— start of Passage shown —
And of course, the obligatory sunset.  This was taken directly from the table where we were eating.

Statistics:

  • Means of transportation employed: Bus
  • Least handy bus line: 23
  • Liters of water consumed by two people: at least 9
  • Geocaches found: 4
  • Meals involving cheese: 2
  • Best place for watching old men watch football: Lamborghini
  • Free stuff: fruit plate for dessert

Greece — Day 6: Still at the conference.

While Dan was on his way back to Thessaloniki, I continued being a dutiful conference attendee. In fact, this was the day when I had to give my presentation and my poster. In a format new to me (and to many others), the conference had scheduled the vast majority of papers to be presented as posters and given the researchers a “speed-poster presentation” time, in which we were to present the general idea of our paper in 5 minutes. Some people were more successful at this than others. (Here’s a general hint: if you have 27 slides, you’re probably not going to get through them all in 5 minutes.)

My speed presentation went well, I thought, and then I had good turnout and feedback at the poster session itself, where I stood by the poster and chatted with interested people. My poster ended up being on the wing closest to the coffee break area, so I got a mix of genuinely interested people and people who were just bored enough to come wandering over.

Dan made it back from Athos in the afternoon (and if you haven’t read his recap of the day, be sure to read the next post!), and we went out to dinner with my friend Rich Randall, who recommended a wonderful little place in a tiny alley in downtown Thessaloniki. He’d been there the night before, so we felt bad making him go back to the same place, but it was worth it! We shared some fantastic roasted peppers and some delicious spicy cheese dip to start, and I had steamed mussels that were amazing. We also had a lovely after dinner surprise when the waiter offered us an ice cream crepe for free.

Statistics:

  • Total presentation time: 5 minutes
  • Meals involving cheese: 3
  • Free stuff: crepe filled with ice cream

Greece – Day 6: Mount Athos

If I had chosen to join the monks for their entire morning service the next morning, I would have needed to be at the church at 4AM, and remained there until 8 or 9.  I’m sure it would have been a unique experience, but I suspect I would have nodded off, and that probably would not have been respectful.  Instead, I got up at about 6:30 and started walking towards the next monastery.
— end of Passage shown —
### Problem to solve
Write out everything in the Greece travel passage above from "Dan made it" down to "crepe for free.", word for word.
— start of Source material —
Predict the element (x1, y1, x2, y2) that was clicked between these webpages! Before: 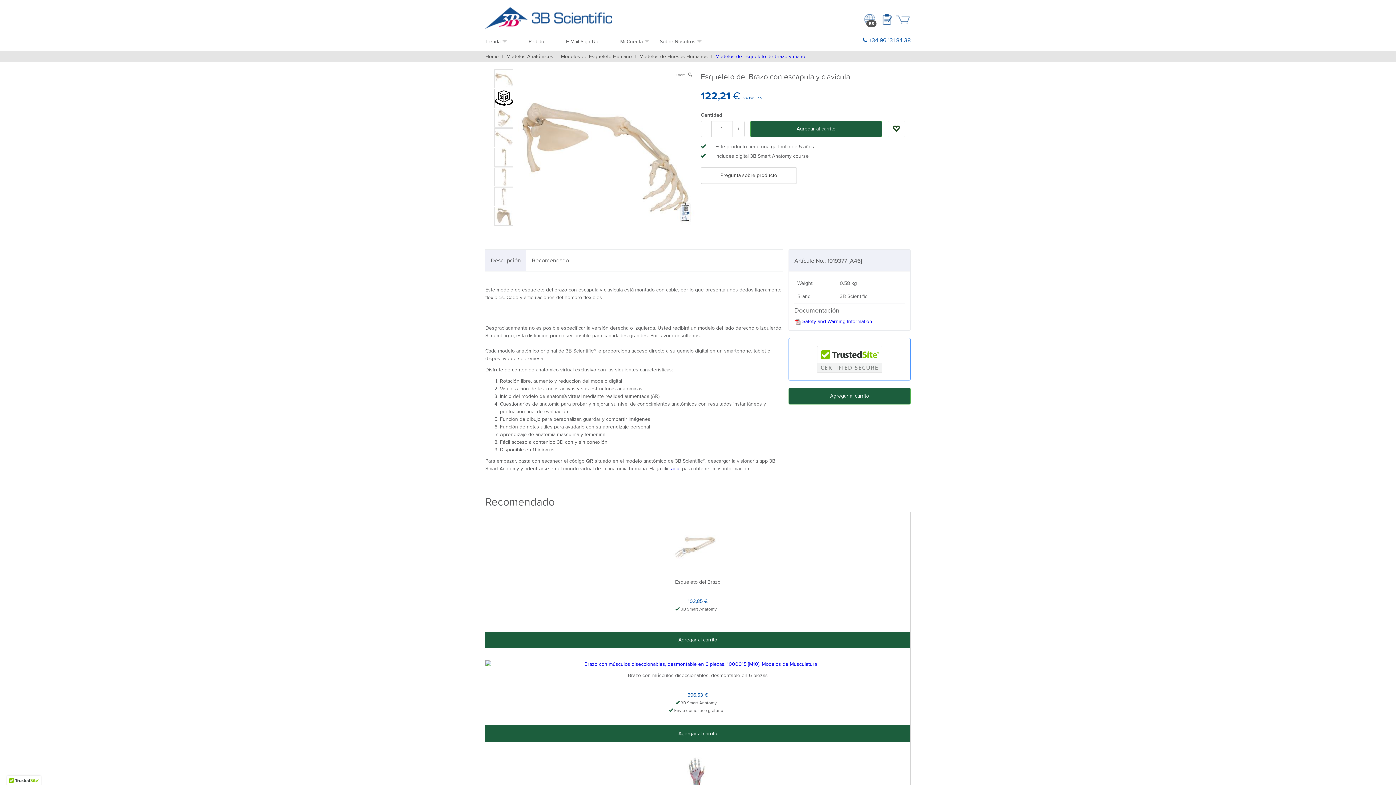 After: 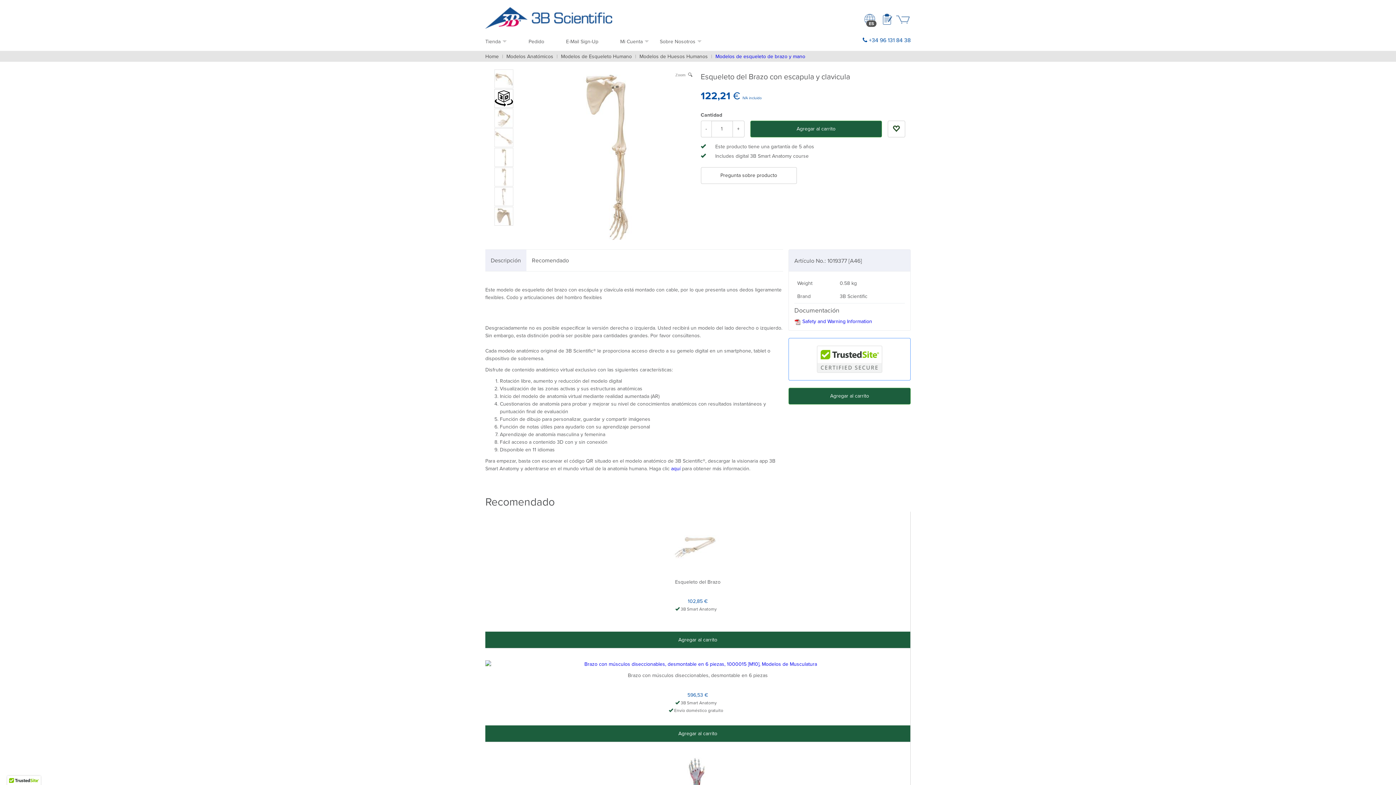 Action: bbox: (494, 148, 513, 167)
— end of Source material —
### Result
Dan made it back from Athos in the afternoon (and if you haven’t read his recap of the day, be sure to read the next post!), and we went out to dinner with my friend Rich Randall, who recommended a wonderful little place in a tiny alley in downtown Thessaloniki. He’d been there the night before, so we felt bad making him go back to the same place, but it was worth it! We shared some fantastic roasted peppers and some delicious spicy cheese dip to start, and I had steamed mussels that were amazing. We also had a lovely after dinner surprise when the waiter offered us an ice cream crepe for free.